Bir arkadaşım Instagram hikayesinde Oğuzhan Uğur'un programından kısa bir bölüm paylaşmış. Programla ilgili herhangi olumsuz bir durum söz konusu olmadığı için isim verdim.
Çok genç bir arkadaşımız diyor ki:
"Ben 19 yaşındayım gezip tozmam gereken bir yaşta burada siyaset konuşmak ağrıma gidiyor." Cümle tam olarak bu olmayabilir, ama bu minvalde... Ve alkışlanıyor.
Konuşmanın devamı nasıl geldi, bunu bilmiyorum. Kısmen hak vermiyor da değilim, ama umarım devamı bunu desteklememiştir. Çünkü 18 yaşında oy kullanılan bir ülkede 19 yaşında siyaset konuşmalı ki oyunu kime verdiğinin farkında olsun.
O kardeşimize ve onun gibi düşünenler varsa, hayat tecrübesi onlardan çok daha fazla bir eğitimci olarak onlara birkaç şey söylemeyi görev addediyorum.

→ **Verilen görev**
Gençlerin siyaset konuşması üzerine yazılmış alıntı metni kaldığı yerden devam ettirin. Satırların bu işle hiçbir ilgisi yoktur.

→ **Satır kümesi**
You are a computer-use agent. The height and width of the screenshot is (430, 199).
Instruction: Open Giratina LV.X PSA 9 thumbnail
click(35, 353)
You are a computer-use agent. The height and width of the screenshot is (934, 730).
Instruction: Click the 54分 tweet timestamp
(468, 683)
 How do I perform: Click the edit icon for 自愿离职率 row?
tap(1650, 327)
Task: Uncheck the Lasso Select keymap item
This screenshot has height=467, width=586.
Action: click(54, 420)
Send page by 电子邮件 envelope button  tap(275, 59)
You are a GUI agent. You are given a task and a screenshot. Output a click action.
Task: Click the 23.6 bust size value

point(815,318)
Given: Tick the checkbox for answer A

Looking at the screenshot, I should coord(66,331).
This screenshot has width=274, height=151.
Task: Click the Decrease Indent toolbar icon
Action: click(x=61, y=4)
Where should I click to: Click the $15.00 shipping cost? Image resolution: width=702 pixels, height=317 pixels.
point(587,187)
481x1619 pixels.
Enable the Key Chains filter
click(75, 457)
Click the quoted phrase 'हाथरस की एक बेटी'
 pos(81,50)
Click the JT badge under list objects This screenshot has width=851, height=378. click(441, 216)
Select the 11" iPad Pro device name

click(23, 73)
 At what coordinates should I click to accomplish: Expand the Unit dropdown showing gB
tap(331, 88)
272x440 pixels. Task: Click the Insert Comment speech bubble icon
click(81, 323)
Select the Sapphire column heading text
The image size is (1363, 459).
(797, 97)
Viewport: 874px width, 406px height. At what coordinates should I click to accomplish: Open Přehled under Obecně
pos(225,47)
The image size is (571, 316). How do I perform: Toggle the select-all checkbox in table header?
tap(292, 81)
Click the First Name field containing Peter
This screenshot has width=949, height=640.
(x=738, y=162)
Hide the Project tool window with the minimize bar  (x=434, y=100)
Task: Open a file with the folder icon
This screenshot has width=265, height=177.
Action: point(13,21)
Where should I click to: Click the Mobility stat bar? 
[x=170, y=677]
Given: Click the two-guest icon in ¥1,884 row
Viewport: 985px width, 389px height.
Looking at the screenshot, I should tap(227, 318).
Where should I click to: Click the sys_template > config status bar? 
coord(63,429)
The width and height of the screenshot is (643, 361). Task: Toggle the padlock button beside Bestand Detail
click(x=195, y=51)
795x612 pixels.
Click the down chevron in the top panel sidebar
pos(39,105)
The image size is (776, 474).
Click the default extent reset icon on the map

→ **Yazılı yanıt**
Öncelikle;
"Ey Türk Gençliği,
Birinci vazifen Türk istiklalini, Türk cumhuriyetini ilelebet muhafaza ve müdafaa etmektir." diye başlayan "Gençliğe Hitabe"deki gençlik sizsiniz. Sizin yaşınızda başlıyor o muhafaza ve müdafaa eylemi. Ondan önce çocuksunuz çünkü.
O yaştaki tek amacınız sadece gezip tozmak olursa; okumadan, araştırmadan, analiz sentez yapmadan nasıl muhafaza ve müdafaa edeceksiniz? Buradaki okumadan
kastım okuduğunuz okulun dersleri değil. Yaşam deneyimi kazanmanızı sağlayacak kültürel okumadan bahsediyorum. Sadece basılı yayınları da kast etmiyorum. Hayatı, evreni okumaktan bahsediyorum. İslam'ın ilk emrindeki "oku" bunu anlatır zaten değil mi?
Sonra; 19 yaşında gezip tozmalısınız tabi ki ama tek işiniz bu olmamalı. Hayata hazırlanmaya ne zaman başlayacaksınız ne zaman sorumluluk alacaksınız?
Maalesef ki kişi başına düşen yıllık geliri bilmem kaç dolar olan bir ülkede doğmadınız siz. Eğer baba parası yiyen bir avuç ailenin çocuklarından biri değilseniz, siz zaten 1-0 yenik başladınız hayata. Ne yazık ki mücadele etmek zorundasınız. Öncelikle kendi geleceğiniz için... Öyle dolçe-vita yok size.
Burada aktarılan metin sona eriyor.